* Your goal:
Please arrange the records from the line containing "A here betegsége – Vízsérv (73, 2120)" through the line containing "Hozzászólás (54, 1278)" as a Markdown table with the columns No. and Record, numbering each row and leaving out blank lines.

▼▼▼

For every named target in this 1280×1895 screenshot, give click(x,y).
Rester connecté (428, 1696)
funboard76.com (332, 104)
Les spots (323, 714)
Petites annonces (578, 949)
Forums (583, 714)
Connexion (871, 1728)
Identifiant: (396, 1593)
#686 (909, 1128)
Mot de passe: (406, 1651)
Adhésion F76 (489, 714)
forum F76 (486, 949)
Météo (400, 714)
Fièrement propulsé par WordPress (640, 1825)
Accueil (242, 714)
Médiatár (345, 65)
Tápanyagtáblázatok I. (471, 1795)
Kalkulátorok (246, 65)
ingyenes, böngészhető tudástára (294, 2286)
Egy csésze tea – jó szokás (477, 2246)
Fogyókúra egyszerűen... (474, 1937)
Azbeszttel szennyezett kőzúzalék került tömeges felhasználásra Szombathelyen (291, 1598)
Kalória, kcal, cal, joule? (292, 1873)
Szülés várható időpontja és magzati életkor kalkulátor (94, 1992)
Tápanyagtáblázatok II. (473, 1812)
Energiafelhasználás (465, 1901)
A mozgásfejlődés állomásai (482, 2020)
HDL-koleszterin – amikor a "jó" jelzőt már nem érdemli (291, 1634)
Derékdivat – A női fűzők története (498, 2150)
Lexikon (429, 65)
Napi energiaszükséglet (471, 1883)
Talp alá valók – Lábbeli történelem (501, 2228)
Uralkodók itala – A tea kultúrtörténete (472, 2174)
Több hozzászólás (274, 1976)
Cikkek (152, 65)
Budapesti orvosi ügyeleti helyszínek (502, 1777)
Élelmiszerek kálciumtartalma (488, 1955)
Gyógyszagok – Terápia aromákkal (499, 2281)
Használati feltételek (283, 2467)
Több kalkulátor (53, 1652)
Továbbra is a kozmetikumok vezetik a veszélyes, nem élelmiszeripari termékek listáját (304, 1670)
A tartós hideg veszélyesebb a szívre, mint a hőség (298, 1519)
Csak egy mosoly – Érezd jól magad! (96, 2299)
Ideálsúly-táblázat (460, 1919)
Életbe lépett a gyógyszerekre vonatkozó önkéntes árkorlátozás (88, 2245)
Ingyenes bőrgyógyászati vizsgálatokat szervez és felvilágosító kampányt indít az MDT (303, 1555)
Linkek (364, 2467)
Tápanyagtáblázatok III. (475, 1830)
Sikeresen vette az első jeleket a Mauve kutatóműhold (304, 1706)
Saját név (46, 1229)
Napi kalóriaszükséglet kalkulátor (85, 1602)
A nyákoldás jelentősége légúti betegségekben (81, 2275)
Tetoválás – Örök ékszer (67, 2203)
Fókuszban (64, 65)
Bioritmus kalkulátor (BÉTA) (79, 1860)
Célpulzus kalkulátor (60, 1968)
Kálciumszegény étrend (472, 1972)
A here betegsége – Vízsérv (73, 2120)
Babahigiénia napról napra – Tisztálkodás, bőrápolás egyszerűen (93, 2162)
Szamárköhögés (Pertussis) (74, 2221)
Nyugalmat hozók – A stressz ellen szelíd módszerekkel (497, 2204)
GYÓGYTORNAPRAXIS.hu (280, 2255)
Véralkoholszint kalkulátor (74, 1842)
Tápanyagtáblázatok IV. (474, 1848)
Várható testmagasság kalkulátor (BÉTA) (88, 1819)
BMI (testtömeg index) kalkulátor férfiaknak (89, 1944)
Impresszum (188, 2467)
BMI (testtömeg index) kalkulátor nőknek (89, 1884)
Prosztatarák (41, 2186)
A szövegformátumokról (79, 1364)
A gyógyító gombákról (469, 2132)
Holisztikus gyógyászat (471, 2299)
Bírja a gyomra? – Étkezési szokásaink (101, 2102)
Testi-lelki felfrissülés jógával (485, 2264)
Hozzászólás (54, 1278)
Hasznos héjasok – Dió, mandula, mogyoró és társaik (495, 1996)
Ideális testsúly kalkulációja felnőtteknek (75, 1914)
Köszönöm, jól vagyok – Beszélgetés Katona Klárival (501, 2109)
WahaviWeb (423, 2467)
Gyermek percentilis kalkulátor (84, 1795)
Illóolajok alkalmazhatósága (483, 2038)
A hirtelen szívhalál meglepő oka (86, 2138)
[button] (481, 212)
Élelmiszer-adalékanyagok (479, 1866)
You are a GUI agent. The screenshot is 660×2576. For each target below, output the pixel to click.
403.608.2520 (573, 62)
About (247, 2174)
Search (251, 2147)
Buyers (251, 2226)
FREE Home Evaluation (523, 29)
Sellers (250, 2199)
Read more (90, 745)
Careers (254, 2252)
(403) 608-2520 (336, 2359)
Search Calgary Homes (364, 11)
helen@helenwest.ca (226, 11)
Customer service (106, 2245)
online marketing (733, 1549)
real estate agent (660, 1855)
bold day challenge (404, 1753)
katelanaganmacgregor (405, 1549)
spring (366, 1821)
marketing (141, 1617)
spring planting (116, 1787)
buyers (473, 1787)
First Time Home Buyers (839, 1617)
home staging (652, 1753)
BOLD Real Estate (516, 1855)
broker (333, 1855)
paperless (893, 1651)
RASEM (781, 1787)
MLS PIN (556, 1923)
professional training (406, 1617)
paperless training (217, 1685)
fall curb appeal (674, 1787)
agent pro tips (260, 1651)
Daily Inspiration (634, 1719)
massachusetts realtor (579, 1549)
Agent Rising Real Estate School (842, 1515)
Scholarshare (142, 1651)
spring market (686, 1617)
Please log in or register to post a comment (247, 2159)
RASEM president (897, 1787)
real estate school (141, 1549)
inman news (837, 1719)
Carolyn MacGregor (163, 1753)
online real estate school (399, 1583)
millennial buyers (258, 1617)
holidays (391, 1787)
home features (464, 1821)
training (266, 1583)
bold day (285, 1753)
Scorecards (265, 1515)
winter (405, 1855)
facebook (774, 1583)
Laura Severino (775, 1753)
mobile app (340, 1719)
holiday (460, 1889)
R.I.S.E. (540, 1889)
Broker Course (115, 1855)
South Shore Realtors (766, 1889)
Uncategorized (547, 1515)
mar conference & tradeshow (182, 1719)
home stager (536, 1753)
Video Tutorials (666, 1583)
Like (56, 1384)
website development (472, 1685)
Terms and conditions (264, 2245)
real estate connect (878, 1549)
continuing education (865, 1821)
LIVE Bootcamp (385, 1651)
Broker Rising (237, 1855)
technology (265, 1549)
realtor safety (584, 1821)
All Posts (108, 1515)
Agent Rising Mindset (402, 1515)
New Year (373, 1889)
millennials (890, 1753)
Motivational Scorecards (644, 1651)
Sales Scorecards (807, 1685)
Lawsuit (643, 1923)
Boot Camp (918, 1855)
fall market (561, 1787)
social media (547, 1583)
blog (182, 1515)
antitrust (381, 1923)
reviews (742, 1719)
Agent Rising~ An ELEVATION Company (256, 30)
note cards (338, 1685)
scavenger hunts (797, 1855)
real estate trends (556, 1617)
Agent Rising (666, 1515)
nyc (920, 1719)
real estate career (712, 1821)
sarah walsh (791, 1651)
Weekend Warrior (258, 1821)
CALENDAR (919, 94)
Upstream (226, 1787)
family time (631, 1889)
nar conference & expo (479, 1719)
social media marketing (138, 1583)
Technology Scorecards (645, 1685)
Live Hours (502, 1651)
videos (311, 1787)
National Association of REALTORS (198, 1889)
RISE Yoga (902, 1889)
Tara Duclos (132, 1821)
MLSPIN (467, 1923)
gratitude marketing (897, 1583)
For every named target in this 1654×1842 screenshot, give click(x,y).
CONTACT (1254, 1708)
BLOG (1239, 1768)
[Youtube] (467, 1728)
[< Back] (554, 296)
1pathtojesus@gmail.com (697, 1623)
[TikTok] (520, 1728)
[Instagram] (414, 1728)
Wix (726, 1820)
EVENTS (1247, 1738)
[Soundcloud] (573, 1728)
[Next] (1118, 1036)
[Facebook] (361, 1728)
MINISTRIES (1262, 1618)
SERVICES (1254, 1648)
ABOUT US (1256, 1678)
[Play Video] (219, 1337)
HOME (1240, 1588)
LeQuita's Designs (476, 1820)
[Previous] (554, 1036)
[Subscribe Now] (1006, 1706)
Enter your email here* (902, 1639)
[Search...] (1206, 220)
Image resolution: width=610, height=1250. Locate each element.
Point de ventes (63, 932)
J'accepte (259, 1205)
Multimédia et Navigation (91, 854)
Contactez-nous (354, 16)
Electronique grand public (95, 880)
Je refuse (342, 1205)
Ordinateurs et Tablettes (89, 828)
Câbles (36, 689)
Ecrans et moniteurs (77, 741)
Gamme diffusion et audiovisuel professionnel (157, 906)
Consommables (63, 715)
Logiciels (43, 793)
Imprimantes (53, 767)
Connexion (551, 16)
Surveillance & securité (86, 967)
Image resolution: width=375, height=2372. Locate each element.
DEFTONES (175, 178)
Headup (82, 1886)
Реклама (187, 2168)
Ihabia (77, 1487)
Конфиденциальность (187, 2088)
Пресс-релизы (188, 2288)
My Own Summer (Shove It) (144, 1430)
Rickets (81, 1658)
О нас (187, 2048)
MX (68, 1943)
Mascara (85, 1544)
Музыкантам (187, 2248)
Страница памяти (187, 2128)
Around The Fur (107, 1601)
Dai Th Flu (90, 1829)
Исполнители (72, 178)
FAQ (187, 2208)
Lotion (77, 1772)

▲▲▲

* Worked solution:
| No. | Record |
|---|---|
| 1 | A here betegsége – Vízsérv (73, 2120) |
| 2 | Babahigiénia napról napra – Tisztálkodás, bőrápolás egyszerűen (93, 2162) |
| 3 | Szamárköhögés (Pertussis) (74, 2221) |
| 4 | Nyugalmat hozók – A stressz ellen szelíd módszerekkel (497, 2204) |
| 5 | GYÓGYTORNAPRAXIS.hu (280, 2255) |
| 6 | Véralkoholszint kalkulátor (74, 1842) |
| 7 | Tápanyagtáblázatok IV. (474, 1848) |
| 8 | Várható testmagasság kalkulátor (BÉTA) (88, 1819) |
| 9 | BMI (testtömeg index) kalkulátor férfiaknak (89, 1944) |
| 10 | Impresszum (188, 2467) |
| 11 | BMI (testtömeg index) kalkulátor nőknek (89, 1884) |
| 12 | Prosztatarák (41, 2186) |
| 13 | A szövegformátumokról (79, 1364) |
| 14 | A gyógyító gombákról (469, 2132) |
| 15 | Holisztikus gyógyászat (471, 2299) |
| 16 | Bírja a gyomra? – Étkezési szokásaink (101, 2102) |
| 17 | Testi-lelki felfrissülés jógával (485, 2264) |
| 18 | Hozzászólás (54, 1278) |